While Clinton leads Obama by a margin of 241-to-181 among superdelegates, according to an Associated Press survey, the largest category of these political free agents are the roughly 300 or so who have yet to make (or, at least, announce) a decision. If the Obama-Clinton race goes down to the wire, the superdelegates inevitably will put someone over the top, since neither candidate has a pathway to get to the magic number of 2,025 with pledged delegates alone. Yet most of them are far from eager to flex their political muscles. In truth, the majority of the superdelegates, for all their purported bend-steel-in-their-bare-hands powers, are rather cautious as they wait and hope for a consensus to develop within the party about the nominee.

Take Bruce Braley, a first-term Iowa congressman, who had originally endorsed John Edwards before the opening-gun caucuses. Now, with Edwards out of the race, Braley is back on the fence and does not seem to be enjoying his perch one bit. "I don't want it to appear that I'm jumping on a bandwagon for some political benefit," he said Sunday in a telephone interview. "But at the same time, it's been something of a strain since I've received more arm-twisting since the Iowa caucuses than I ever did leading up to the caucuses."

Superdelegates have been an invisible part of the Democratic Party's landscape for more than a quarter-century. "Why have they lasted this long?" William Mayer, a political scientist at Northeastern University and an expert on presidential nomination battles, asked rhetorically. "The answer is because they haven't mattered. You can make an argument that they mattered in 1984, but then they were just ratifying the popular vote."

In 1984 -- the last time that the Democrats had a protracted and divisive nomination fight -- Walter Mondale earned about 600 more delegates than Gary Hart in the primaries and caucuses. But because there was a third candidate in the fray (Jesse Jackson), Mondale needed the support of more than 200 superdelegates to put him over the top. Anthony Corrado, who was tracking delegates for Mondale, said, "The choice was, are we going to have a brokered convention or are we going to bring the process to a close and start concentrating on the fall election?" Corrado, who now teaches government at Maine's Colby College, recalls with a laugh, "In 1984, there just wasn't much public discussion of superdelegates."

The superdelegates were created after the bitter Jimmy Carter-Ted Kennedy convention-floor fight in 1980. Elected officials, who had to endure the fallout from the presidential race but had no role in choosing a nominee, felt disenfranchised. As Louisiana Rep. Gillis Long, the chairman of the House Democratic Caucus, argued before a DNC reform commission in 1981, "We in the House, as the last vestige of Democratic control at the national level, believe we have a special responsibility to develop new innovative approaches that respond to our party's constituencies." (Elaine Kamarck, a lecturer at Harvard's Kennedy School and a current superdelegate, has posted online a highly useful history of these unpledged electors drawn from her 1986 doctoral dissertation).
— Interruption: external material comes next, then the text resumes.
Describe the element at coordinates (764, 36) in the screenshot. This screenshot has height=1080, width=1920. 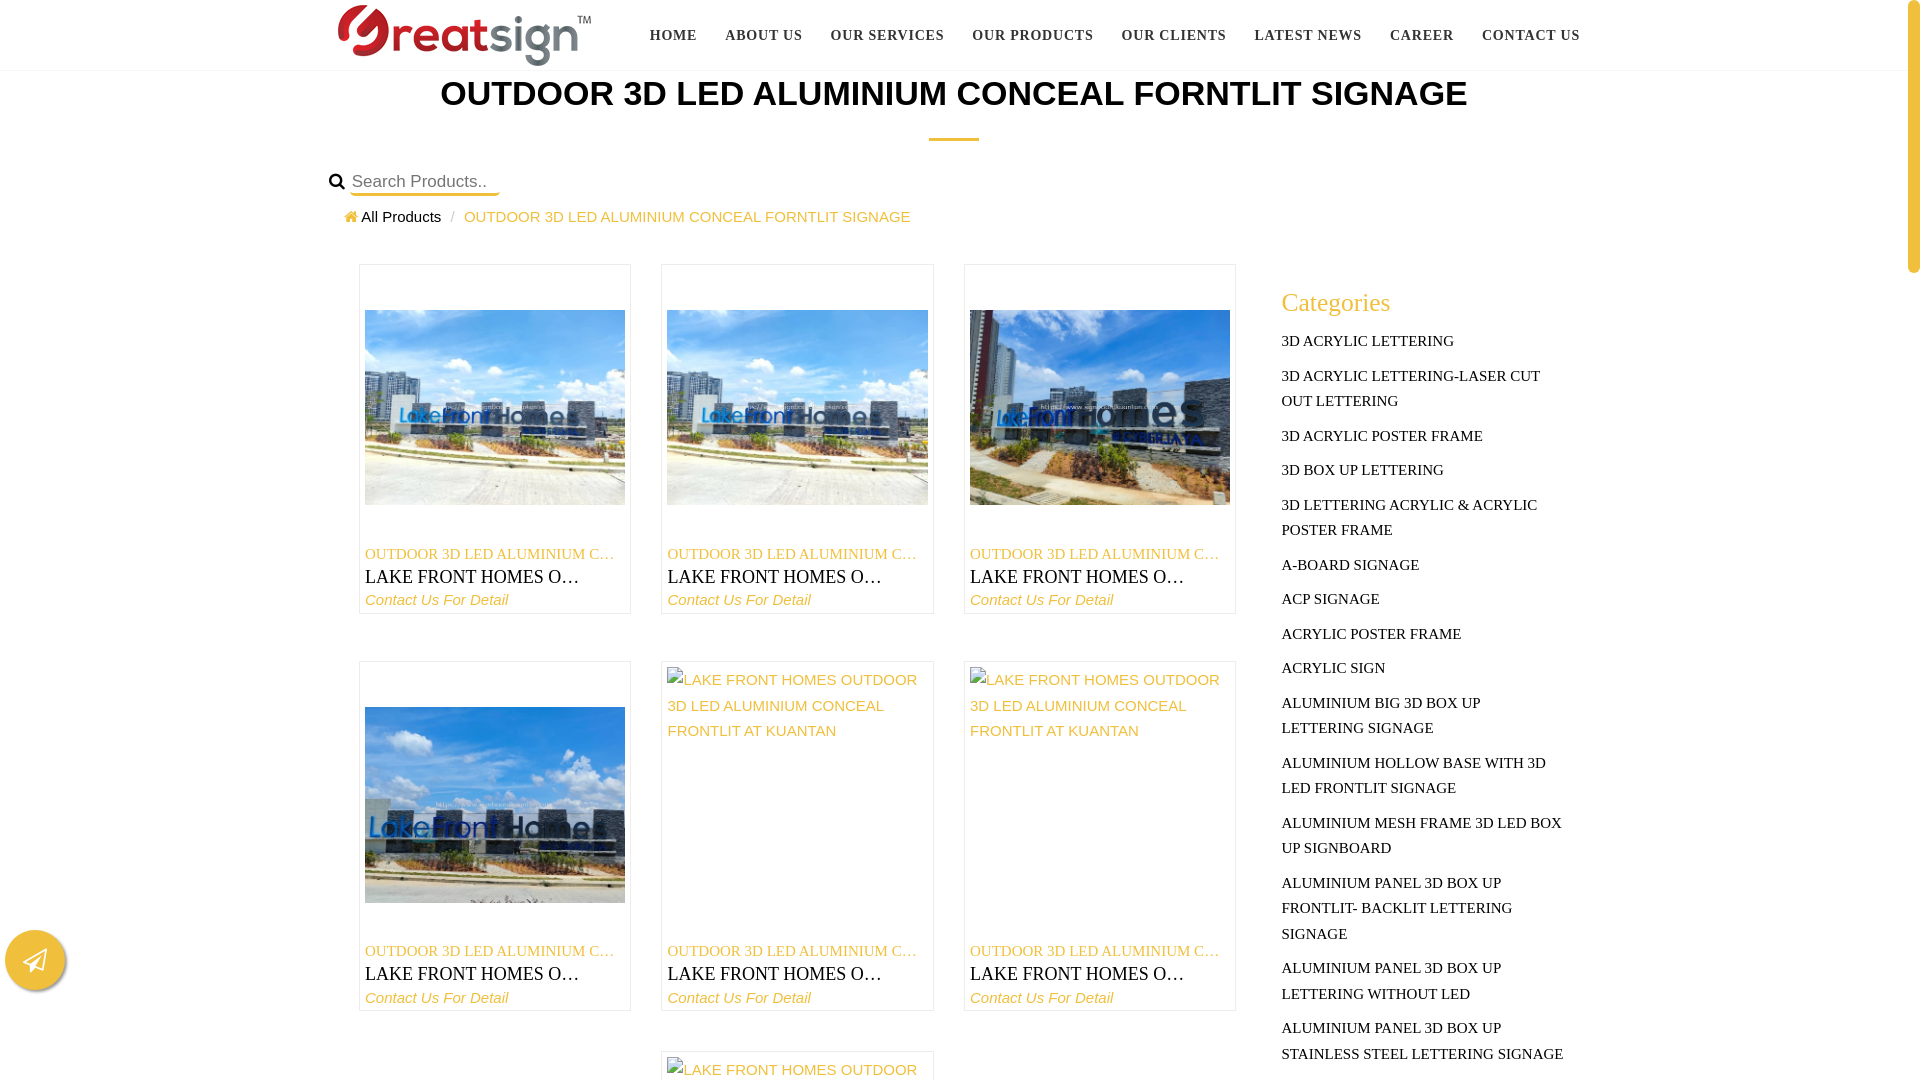
I see `ABOUT US` at that location.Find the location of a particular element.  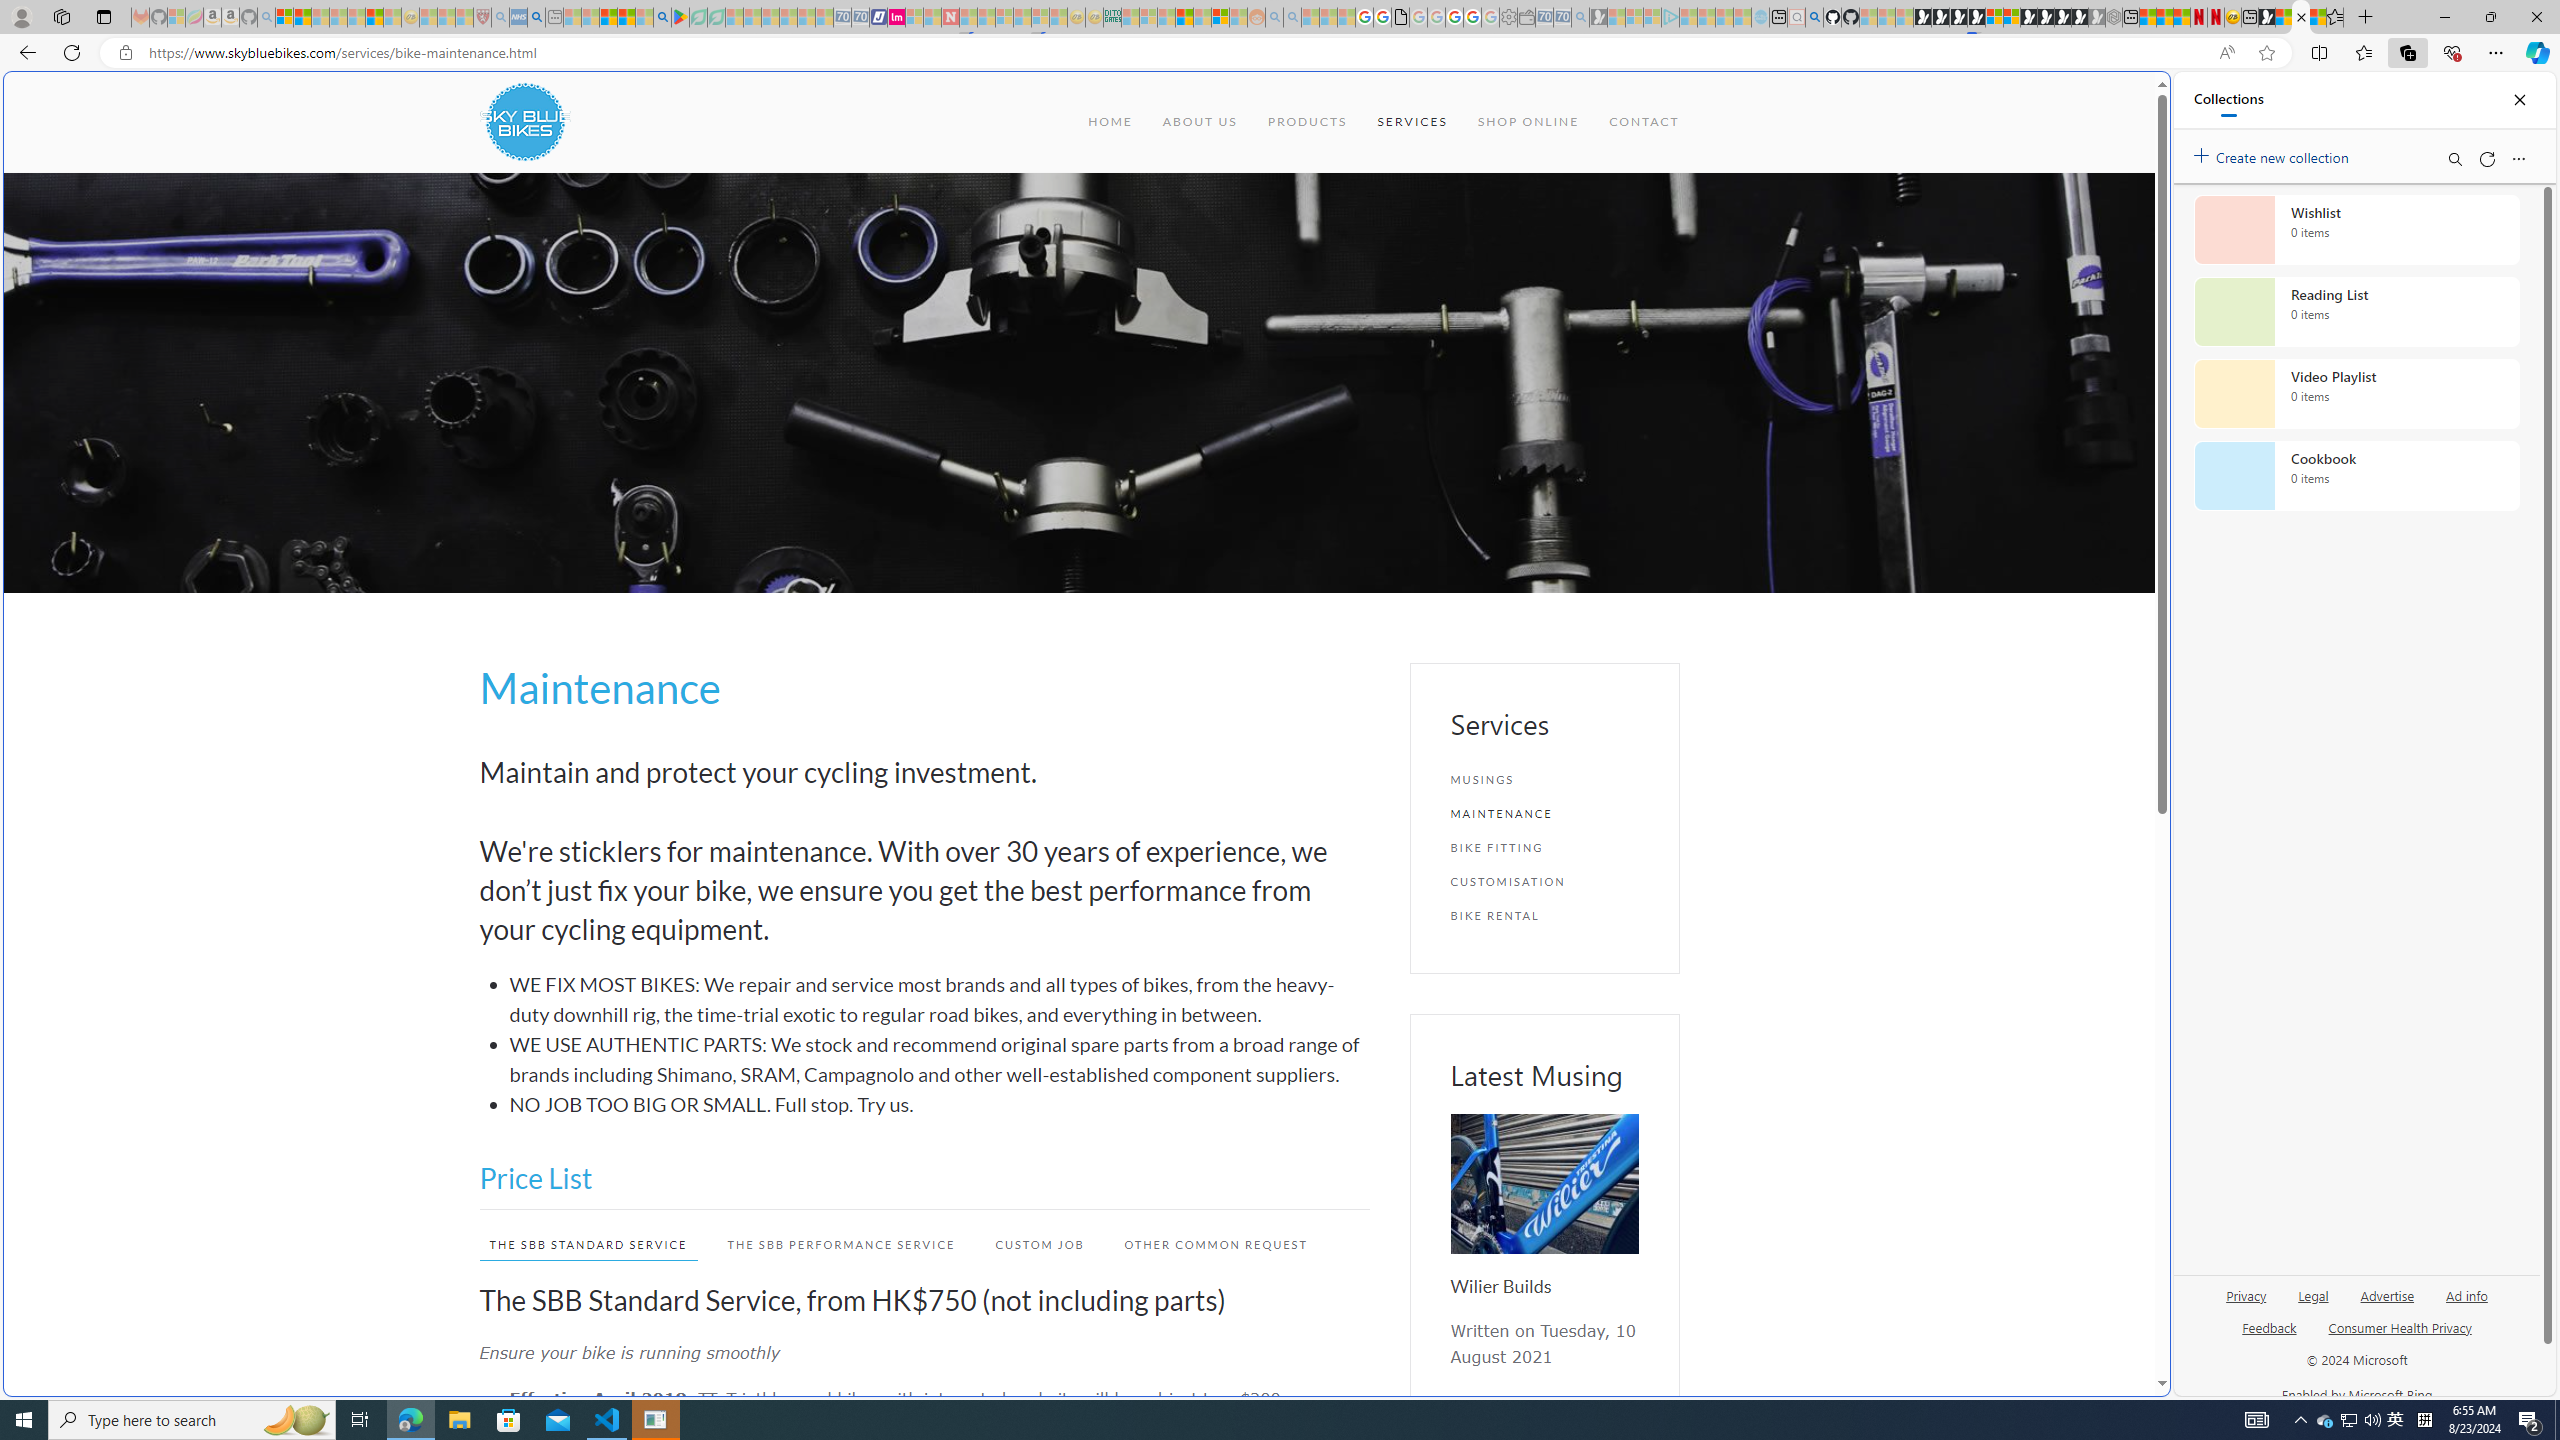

This time around, though, a sense of illegitimacy surrounds superdelegates, as though there is something undemocratic about letting elected members of Congress and elected party officials vote on the convention floor. MoveOn.org has begun a petition drive demanding that superdelegates "let the voters decide between Clinton and Obama and then support the people's choice." There have been similar demands for the superdelegates to play robot and follow the vote of their congressional districts or states. (Of course, no one has explained what should happen when a state goes in one direction and a particular congressional district goes in another.) The Clinton campaign, which is far from a neutral arbiter, has had great fun in pointing out that this kind of voter sovereignty would force Ted Kennedy and John Kerry, both active Obama supporters, to back Hillary at the convention since the former first lady won the Massachusetts primary.